■ **Exercise details**: Copy out the entries below, swapping "Jocuri puzzle" for "Puzzle-uri" wherever it occurs and keeping everything else identical. Leave the pictures out of your answer.

-- Start --

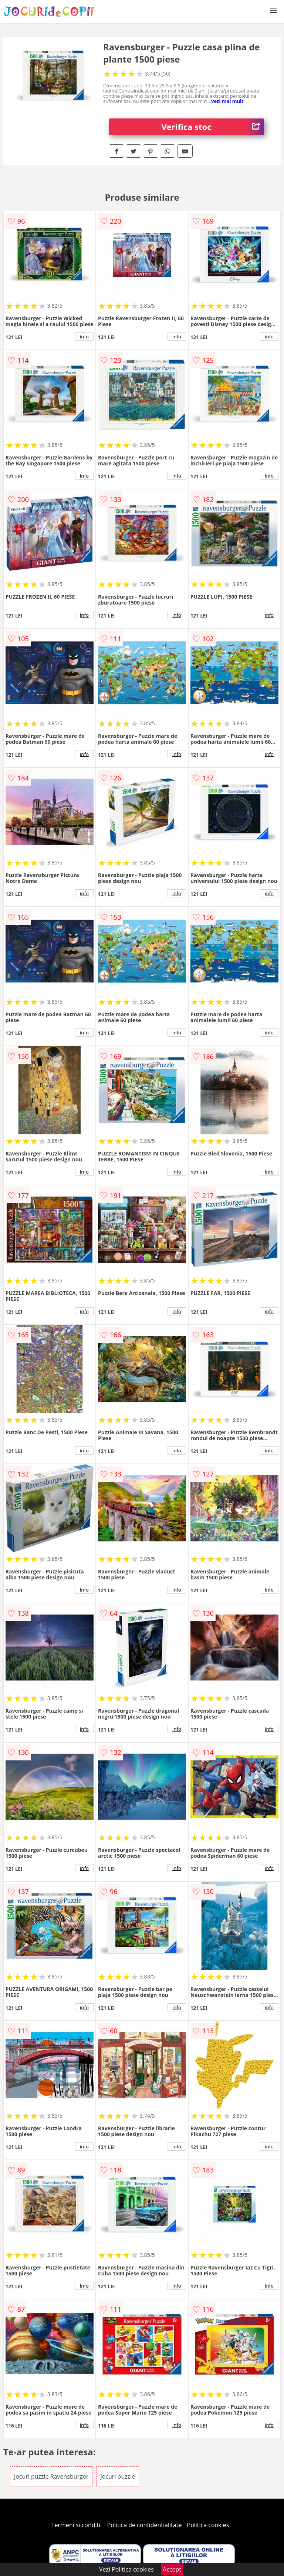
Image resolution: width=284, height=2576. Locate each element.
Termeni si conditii (76, 2525)
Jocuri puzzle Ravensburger (51, 2476)
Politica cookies (208, 2525)
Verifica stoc (213, 126)
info (84, 336)
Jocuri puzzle (117, 2476)
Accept (172, 2569)
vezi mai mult (227, 101)
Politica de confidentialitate (144, 2525)
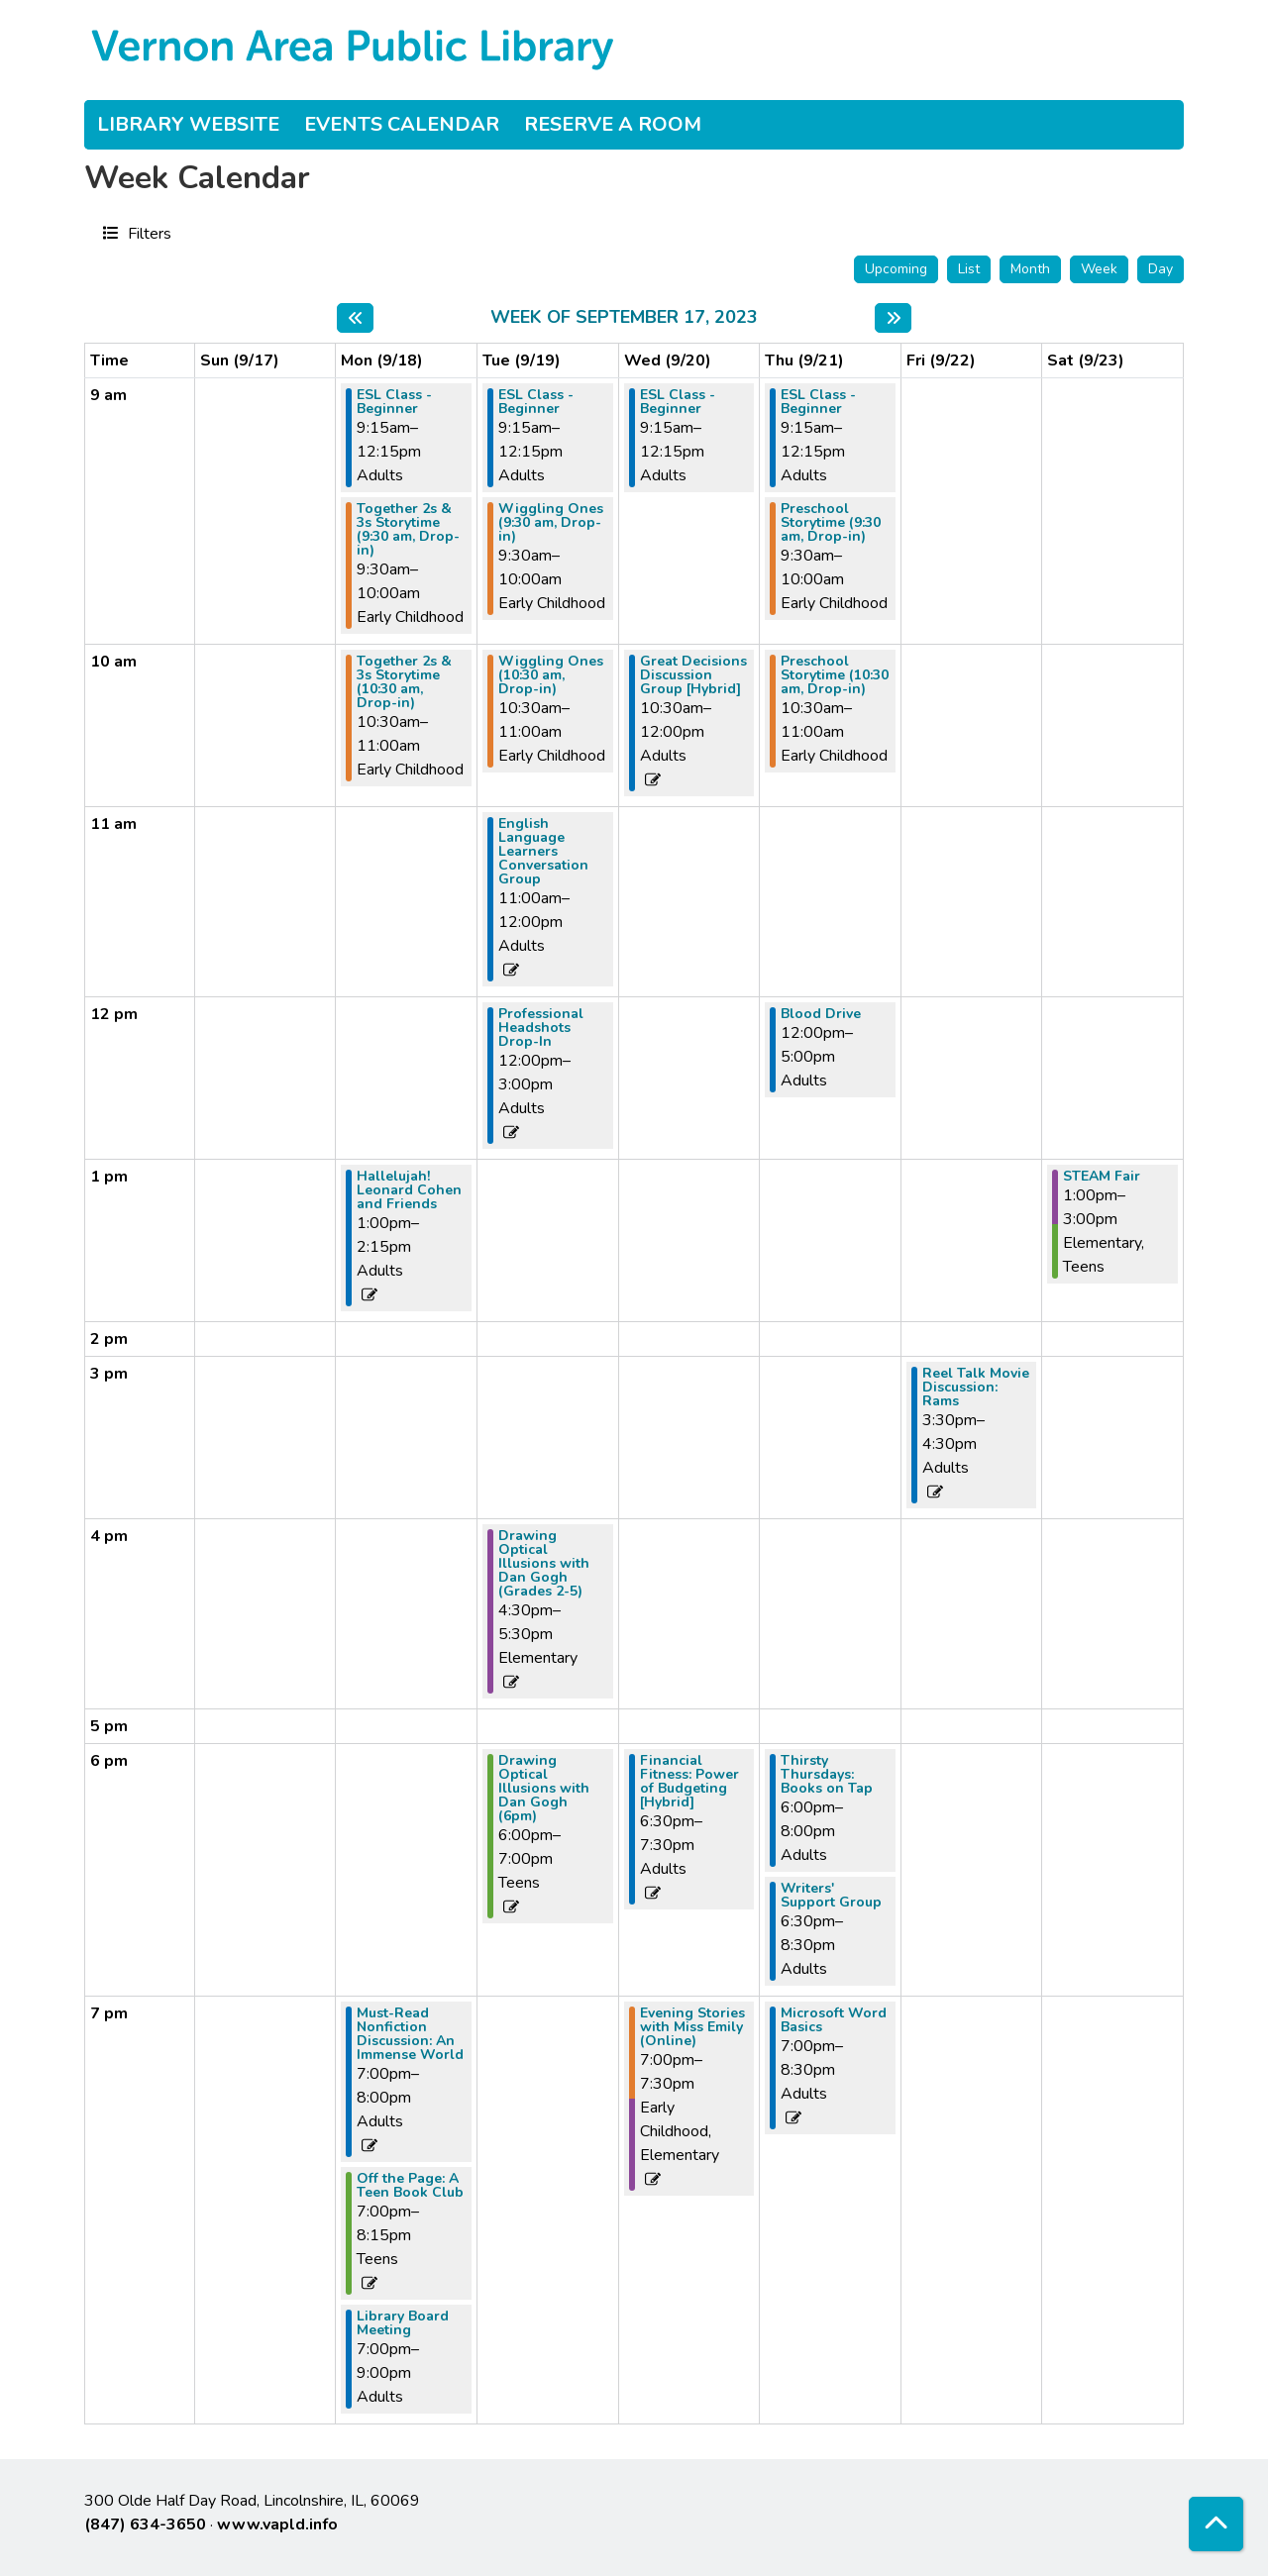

-- End --

■ **Solution for this exercise**:
Image resolution: width=284, height=2576. Locate each element.
Termeni si conditii (76, 2525)
Puzzle-uri Ravensburger (51, 2476)
Politica cookies (208, 2525)
Verifica stoc (213, 126)
info (84, 336)
Puzzle-uri (117, 2476)
Accept (172, 2569)
vezi mai mult (227, 101)
Politica de confidentialitate (144, 2525)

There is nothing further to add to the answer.